▶ SET EXERCISE A
Rewrite the paragraph of the article on Cuba's Varela Project that begins "The Varela Project petition requests" as a bulleted list, keeping its main facts.

▶ SOURCE DOCUMENT
[BEGIN]
The Varela Project petition requests a referendum on five points --
freedom of expression and association, freedom of enterprise, amnesty
for political prisoners, a new electoral law and, if the referendum is
approved, elections within a year.
"The peaceful changes that Cuba wants and needs will be realized only if
the majority of Cubans are open to freedom and solidarity," Paya said.
More than 11,000 signatures were collected for the petition last year,
but the Cuban legislature threw it out in January, deeming it
unconstitutional.
After delivering the new signatures, 51-year-old Paya went to the Church
of the Immaculate Conception in central Havana, where he prayed for his
fellow dissidents -- whom he called his "jailed brothers" -- and read a
statement stressing the need to "not lose hope" in Cuba's future.
In April, Havana launched its toughest crackdown against dissidents in
years, netting 75 opponents who were given summary trials, convicted and
sentenced to lengthy jail terms.
Subsequently, three people who tried to hijack a Cuban commuter ferry to
get to the United States faced swift summary trials and execution in
Cuba.
[END]
▶ SET EXERCISE B
In the entries below, turn only these lines into a JSON list of strings, one string per line and no blank lines: begin at the line that has "Pick the Philippines data point" and stop after the line that has "tap(586, 396)".

▶ DATA SECTION
[BEGIN]
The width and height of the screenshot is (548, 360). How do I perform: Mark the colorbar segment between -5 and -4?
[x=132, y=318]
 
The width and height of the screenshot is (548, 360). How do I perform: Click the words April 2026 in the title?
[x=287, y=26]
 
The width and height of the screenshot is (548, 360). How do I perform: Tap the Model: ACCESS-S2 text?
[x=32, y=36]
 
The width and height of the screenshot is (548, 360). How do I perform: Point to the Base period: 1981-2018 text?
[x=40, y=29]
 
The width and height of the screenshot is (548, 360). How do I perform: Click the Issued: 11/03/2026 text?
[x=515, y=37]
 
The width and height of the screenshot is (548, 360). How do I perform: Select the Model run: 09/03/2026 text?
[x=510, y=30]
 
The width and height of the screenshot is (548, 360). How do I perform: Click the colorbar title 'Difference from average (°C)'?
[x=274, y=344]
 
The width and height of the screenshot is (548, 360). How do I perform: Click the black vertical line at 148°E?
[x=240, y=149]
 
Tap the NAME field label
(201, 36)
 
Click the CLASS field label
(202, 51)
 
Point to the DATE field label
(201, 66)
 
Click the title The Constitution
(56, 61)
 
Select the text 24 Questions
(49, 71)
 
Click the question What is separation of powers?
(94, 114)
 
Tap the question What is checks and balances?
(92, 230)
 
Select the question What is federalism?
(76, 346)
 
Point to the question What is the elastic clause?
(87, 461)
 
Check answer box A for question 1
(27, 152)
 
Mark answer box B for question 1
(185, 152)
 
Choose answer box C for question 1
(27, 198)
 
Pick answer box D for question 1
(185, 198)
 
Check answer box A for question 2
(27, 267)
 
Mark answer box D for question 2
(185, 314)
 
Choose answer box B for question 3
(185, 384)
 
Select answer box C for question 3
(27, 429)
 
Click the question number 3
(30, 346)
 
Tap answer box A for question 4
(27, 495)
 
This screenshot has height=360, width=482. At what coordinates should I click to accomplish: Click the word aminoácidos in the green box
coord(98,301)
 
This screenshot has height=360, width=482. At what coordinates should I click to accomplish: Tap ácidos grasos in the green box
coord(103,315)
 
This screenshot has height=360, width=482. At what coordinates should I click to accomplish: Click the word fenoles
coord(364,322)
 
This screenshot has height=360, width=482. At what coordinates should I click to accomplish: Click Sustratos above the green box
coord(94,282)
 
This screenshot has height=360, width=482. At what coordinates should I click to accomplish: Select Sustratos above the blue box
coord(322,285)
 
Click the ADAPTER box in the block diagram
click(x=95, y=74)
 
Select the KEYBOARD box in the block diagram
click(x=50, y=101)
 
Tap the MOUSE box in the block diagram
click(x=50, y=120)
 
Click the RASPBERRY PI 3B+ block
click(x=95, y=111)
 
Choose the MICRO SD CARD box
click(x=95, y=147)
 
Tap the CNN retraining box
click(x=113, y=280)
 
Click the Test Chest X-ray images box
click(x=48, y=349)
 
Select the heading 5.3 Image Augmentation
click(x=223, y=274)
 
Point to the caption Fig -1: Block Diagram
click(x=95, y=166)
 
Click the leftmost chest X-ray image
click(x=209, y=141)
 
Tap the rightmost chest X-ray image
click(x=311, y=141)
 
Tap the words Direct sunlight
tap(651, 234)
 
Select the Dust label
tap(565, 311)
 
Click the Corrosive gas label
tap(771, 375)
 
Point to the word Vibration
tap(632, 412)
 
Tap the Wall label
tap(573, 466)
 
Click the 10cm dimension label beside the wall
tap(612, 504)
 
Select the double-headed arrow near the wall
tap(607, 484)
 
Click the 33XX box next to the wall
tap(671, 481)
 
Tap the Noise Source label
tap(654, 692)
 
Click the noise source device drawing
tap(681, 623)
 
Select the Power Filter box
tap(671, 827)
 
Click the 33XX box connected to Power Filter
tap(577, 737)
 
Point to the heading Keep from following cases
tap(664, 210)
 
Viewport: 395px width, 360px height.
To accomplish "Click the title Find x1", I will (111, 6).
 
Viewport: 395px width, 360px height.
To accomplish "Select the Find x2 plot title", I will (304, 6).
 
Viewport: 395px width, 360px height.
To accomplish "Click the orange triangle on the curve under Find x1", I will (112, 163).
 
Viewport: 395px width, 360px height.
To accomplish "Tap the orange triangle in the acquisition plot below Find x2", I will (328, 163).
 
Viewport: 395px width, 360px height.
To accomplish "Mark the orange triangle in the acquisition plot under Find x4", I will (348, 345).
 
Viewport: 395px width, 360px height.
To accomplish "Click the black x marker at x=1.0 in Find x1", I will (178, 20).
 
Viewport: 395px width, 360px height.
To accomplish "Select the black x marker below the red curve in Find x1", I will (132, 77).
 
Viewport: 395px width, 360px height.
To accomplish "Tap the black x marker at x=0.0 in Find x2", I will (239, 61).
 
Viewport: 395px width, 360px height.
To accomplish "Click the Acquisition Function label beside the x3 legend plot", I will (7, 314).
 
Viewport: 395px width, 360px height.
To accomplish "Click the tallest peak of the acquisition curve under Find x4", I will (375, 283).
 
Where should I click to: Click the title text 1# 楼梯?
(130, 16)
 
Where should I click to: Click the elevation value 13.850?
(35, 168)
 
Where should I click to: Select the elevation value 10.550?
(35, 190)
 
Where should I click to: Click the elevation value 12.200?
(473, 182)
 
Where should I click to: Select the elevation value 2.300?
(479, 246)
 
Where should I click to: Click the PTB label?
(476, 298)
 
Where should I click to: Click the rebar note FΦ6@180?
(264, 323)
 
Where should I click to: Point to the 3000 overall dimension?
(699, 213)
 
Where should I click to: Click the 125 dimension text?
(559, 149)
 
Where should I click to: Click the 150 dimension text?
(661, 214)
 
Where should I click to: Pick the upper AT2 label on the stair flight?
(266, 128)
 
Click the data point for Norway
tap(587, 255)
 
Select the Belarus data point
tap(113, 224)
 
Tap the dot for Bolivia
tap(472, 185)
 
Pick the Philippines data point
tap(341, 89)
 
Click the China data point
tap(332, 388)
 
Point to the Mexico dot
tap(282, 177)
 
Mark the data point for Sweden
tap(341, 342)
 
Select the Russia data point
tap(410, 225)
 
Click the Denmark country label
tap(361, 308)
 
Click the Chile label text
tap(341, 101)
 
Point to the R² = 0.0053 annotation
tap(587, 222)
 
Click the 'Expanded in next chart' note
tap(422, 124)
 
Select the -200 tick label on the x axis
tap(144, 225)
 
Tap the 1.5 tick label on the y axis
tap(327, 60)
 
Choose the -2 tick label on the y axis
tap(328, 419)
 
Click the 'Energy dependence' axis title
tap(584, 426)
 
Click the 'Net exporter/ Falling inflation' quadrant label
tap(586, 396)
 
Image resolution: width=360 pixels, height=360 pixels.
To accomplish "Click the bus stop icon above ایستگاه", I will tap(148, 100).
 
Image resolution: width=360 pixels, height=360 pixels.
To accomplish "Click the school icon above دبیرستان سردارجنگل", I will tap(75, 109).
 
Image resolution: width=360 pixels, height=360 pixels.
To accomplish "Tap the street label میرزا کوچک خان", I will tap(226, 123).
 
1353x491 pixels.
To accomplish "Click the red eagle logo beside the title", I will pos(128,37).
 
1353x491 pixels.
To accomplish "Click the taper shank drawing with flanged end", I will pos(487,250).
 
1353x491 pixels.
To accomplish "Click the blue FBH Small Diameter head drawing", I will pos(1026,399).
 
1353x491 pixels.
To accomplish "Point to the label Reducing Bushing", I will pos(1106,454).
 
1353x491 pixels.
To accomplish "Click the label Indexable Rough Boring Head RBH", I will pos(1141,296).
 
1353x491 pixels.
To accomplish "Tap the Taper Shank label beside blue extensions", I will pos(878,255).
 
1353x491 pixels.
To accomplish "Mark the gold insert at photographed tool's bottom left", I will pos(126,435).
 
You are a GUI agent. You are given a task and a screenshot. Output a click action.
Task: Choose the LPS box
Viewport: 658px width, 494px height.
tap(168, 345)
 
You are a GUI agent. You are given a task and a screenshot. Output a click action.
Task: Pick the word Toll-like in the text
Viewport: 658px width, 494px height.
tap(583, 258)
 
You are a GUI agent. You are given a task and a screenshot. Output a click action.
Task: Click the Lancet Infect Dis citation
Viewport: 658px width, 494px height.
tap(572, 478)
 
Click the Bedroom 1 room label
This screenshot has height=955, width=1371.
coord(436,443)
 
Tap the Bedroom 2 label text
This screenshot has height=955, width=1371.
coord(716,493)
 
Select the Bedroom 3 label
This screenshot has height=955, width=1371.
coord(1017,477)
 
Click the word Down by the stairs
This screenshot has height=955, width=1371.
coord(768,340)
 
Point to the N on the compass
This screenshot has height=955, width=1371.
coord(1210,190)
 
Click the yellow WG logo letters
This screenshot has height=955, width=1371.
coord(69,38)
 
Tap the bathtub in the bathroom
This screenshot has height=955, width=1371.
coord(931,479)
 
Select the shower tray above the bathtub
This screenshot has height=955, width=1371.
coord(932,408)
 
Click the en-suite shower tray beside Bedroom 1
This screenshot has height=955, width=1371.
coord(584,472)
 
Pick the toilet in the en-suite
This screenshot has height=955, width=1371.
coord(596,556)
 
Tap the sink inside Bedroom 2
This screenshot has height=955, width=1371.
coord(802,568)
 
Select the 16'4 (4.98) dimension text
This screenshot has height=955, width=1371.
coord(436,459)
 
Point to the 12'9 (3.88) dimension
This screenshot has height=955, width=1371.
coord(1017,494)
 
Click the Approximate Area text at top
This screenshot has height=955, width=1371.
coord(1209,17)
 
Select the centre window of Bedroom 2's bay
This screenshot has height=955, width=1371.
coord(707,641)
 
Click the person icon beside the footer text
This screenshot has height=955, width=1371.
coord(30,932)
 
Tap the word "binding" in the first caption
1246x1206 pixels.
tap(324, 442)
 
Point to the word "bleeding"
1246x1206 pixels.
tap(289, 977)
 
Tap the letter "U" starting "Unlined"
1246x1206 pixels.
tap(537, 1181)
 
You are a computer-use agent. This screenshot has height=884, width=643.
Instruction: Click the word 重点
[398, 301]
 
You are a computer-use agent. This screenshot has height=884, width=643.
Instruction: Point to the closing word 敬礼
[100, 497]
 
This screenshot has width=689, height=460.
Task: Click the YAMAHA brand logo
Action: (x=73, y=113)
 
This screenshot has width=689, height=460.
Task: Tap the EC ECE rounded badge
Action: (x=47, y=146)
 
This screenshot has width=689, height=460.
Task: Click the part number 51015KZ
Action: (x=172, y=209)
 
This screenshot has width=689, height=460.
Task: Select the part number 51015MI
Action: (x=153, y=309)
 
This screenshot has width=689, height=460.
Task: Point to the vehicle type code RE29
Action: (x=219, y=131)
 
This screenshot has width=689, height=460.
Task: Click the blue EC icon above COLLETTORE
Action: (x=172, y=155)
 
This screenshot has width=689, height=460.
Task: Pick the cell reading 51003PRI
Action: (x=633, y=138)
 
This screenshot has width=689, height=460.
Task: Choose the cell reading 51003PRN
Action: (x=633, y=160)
[END]
▶ RIGHT ANSWER A
The Varela Project petition requests a referendum on five points:
- freedom of expression and association
- freedom of enterprise
- amnesty for political prisoners
- a new electoral law
- elections within a year, if the referendum is approved

▶ RIGHT ANSWER B
[
  "Pick the Philippines data point",
  "tap(341, 89)",
  "Click the China data point",
  "tap(332, 388)",
  "Point to the Mexico dot",
  "tap(282, 177)",
  "Mark the data point for Sweden",
  "tap(341, 342)",
  "Select the Russia data point",
  "tap(410, 225)",
  "Click the Denmark country label",
  "tap(361, 308)",
  "Click the Chile label text",
  "tap(341, 101)",
  "Point to the R² = 0.0053 annotation",
  "tap(587, 222)",
  "Click the 'Expanded in next chart' note",
  "tap(422, 124)",
  "Select the -200 tick label on the x axis",
  "tap(144, 225)",
  "Tap the 1.5 tick label on the y axis",
  "tap(327, 60)",
  "Choose the -2 tick label on the y axis",
  "tap(328, 419)",
  "Click the 'Energy dependence' axis title",
  "tap(584, 426)",
  "Click the 'Net exporter/ Falling inflation' quadrant label",
  "tap(586, 396)"
]